- [What is required] All lines from the one that mentions "[Open Details Panel] (2512, 1308)" through the last of the entries below must be copied exactly, with both ends kept.

BEGIN Data

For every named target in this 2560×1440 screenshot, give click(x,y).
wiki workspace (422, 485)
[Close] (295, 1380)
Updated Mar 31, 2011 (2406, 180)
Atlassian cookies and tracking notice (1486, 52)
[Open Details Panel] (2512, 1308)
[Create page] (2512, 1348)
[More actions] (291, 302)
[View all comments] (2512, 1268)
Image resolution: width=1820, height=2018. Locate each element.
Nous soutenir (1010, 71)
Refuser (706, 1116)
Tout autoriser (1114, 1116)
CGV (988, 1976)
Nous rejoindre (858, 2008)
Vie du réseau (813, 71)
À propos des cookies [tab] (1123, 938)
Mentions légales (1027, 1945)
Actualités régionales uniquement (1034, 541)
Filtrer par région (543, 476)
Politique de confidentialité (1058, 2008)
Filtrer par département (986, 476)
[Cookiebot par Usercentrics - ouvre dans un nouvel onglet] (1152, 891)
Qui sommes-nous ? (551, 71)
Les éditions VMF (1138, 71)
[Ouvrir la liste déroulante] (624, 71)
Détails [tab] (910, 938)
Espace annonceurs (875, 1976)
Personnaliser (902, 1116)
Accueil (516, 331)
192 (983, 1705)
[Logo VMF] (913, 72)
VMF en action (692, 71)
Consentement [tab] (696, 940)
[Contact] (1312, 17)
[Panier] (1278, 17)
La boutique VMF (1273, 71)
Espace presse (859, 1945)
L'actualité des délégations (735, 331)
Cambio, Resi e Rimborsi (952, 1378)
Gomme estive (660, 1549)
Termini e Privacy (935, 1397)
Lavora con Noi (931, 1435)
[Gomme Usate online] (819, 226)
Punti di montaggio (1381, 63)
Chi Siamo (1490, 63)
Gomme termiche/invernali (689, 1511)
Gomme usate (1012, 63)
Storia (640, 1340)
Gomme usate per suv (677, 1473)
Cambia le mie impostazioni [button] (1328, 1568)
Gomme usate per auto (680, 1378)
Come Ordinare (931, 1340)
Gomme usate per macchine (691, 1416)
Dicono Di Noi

END Data

- [Response to this exercise]
[Open Details Panel] (2512, 1308)
[Create page] (2512, 1348)
[More actions] (291, 302)
[View all comments] (2512, 1268)
Image resolution: width=1820, height=2018. Locate each element.
Nous soutenir (1010, 71)
Refuser (706, 1116)
Tout autoriser (1114, 1116)
CGV (988, 1976)
Nous rejoindre (858, 2008)
Vie du réseau (813, 71)
À propos des cookies [tab] (1123, 938)
Mentions légales (1027, 1945)
Actualités régionales uniquement (1034, 541)
Filtrer par région (543, 476)
Politique de confidentialité (1058, 2008)
Filtrer par département (986, 476)
[Cookiebot par Usercentrics - ouvre dans un nouvel onglet] (1152, 891)
Qui sommes-nous ? (551, 71)
Les éditions VMF (1138, 71)
[Ouvrir la liste déroulante] (624, 71)
Détails [tab] (910, 938)
Espace annonceurs (875, 1976)
Personnaliser (902, 1116)
Accueil (516, 331)
192 (983, 1705)
[Logo VMF] (913, 72)
VMF en action (692, 71)
Consentement [tab] (696, 940)
[Contact] (1312, 17)
[Panier] (1278, 17)
La boutique VMF (1273, 71)
Espace presse (859, 1945)
L'actualité des délégations (735, 331)
Cambio, Resi e Rimborsi (952, 1378)
Gomme estive (660, 1549)
Termini e Privacy (935, 1397)
Lavora con Noi (931, 1435)
[Gomme Usate online] (819, 226)
Punti di montaggio (1381, 63)
Chi Siamo (1490, 63)
Gomme termiche/invernali (689, 1511)
Gomme usate (1012, 63)
Storia (640, 1340)
Gomme usate per suv (677, 1473)
Cambia le mie impostazioni [button] (1328, 1568)
Gomme usate per auto (680, 1378)
Come Ordinare (931, 1340)
Gomme usate per macchine (691, 1416)
Dicono Di Noi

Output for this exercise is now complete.